What you will do> Return the run of lines below that opens with the line containing "Privacy Policy (71, 931)" and closes with the line containing "Wohnen (185, 79)", keeping each one exact.

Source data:

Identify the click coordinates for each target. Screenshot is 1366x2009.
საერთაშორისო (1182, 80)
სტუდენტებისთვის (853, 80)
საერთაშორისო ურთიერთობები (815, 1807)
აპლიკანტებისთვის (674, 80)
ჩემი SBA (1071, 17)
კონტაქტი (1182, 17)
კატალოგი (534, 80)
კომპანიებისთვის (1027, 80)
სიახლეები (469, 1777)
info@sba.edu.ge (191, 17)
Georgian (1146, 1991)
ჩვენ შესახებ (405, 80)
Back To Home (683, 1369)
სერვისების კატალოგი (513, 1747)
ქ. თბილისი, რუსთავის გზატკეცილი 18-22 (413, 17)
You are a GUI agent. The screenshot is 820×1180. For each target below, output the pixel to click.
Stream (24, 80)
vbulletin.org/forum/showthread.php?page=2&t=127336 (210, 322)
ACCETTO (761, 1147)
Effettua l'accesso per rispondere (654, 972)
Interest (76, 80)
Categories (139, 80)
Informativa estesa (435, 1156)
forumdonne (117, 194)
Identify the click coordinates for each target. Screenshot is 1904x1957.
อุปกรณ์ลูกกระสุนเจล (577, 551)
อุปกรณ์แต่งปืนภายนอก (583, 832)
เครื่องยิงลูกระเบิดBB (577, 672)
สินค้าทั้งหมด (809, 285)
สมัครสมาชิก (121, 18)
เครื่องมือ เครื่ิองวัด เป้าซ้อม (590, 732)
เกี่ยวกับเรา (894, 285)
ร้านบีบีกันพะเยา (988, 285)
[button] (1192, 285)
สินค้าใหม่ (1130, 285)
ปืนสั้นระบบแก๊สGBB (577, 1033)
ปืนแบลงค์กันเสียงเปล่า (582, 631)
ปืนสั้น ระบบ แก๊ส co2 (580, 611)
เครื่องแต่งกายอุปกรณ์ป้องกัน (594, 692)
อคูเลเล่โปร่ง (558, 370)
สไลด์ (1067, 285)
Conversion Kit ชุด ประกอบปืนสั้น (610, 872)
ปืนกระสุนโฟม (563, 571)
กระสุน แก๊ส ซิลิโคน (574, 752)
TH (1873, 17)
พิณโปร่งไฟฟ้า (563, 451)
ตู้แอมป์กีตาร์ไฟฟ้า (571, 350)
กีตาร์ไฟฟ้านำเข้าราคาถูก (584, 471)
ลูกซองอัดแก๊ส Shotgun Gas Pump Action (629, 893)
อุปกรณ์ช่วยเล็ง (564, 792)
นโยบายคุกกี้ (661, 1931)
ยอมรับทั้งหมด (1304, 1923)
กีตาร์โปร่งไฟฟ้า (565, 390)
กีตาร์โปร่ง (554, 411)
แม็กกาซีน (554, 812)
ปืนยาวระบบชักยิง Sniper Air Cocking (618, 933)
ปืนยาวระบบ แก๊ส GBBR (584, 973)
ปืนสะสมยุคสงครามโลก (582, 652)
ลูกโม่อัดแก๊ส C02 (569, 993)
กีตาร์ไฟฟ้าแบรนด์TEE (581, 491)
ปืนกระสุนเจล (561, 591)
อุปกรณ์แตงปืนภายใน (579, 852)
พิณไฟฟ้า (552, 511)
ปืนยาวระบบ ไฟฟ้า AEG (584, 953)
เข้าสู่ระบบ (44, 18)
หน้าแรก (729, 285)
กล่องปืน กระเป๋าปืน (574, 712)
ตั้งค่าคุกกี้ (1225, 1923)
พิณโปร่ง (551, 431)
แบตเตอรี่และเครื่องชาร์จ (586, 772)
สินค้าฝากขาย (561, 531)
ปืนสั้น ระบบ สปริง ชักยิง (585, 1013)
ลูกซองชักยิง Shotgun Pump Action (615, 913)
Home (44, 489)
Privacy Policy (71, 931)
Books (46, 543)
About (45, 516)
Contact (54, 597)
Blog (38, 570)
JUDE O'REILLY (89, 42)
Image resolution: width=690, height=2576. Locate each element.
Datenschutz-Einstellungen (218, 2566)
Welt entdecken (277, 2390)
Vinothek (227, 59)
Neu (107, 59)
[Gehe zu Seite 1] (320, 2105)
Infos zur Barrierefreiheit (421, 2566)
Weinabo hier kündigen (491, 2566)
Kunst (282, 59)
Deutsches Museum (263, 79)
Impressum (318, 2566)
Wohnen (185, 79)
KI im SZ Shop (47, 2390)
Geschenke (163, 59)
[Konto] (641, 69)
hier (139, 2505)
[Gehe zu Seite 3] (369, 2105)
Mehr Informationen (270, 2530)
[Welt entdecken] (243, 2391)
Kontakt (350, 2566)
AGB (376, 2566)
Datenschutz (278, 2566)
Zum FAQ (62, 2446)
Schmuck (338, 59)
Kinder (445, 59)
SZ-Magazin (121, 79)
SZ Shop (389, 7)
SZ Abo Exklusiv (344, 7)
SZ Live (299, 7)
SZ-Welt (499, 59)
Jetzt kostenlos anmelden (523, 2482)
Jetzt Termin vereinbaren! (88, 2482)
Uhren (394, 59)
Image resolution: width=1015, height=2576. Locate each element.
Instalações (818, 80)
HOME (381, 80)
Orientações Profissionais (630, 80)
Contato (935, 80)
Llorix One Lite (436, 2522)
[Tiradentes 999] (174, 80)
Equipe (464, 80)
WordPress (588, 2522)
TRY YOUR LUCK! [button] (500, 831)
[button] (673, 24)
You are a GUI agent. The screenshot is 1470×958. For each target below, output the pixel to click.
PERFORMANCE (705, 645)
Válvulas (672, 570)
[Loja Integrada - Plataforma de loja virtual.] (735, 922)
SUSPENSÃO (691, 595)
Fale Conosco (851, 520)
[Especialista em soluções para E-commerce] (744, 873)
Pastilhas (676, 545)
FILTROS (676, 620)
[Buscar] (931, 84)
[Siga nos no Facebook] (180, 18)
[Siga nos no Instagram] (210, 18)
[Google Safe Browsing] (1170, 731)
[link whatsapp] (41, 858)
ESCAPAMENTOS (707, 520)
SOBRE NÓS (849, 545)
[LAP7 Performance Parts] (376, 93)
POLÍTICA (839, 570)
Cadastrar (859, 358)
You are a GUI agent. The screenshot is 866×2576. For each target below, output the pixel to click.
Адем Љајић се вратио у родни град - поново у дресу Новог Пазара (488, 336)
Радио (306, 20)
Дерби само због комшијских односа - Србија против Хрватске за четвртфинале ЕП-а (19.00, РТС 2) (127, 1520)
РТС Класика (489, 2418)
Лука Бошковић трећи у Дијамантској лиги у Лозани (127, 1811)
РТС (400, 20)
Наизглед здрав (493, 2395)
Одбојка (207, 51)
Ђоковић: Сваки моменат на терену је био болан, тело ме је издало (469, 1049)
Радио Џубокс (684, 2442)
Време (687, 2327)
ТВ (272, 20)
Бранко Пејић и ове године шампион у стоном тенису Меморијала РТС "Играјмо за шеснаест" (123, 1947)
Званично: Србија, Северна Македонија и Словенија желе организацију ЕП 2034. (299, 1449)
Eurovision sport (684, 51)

Task response>
Privacy Policy (71, 931)
Books (46, 543)
About (45, 516)
Contact (54, 597)
Blog (38, 570)
JUDE O'REILLY (89, 42)
Image resolution: width=690, height=2576. Locate each element.
Datenschutz-Einstellungen (218, 2566)
Welt entdecken (277, 2390)
Vinothek (227, 59)
Neu (107, 59)
[Gehe zu Seite 1] (320, 2105)
Infos zur Barrierefreiheit (421, 2566)
Weinabo hier kündigen (491, 2566)
Kunst (282, 59)
Deutsches Museum (263, 79)
Impressum (318, 2566)
Wohnen (185, 79)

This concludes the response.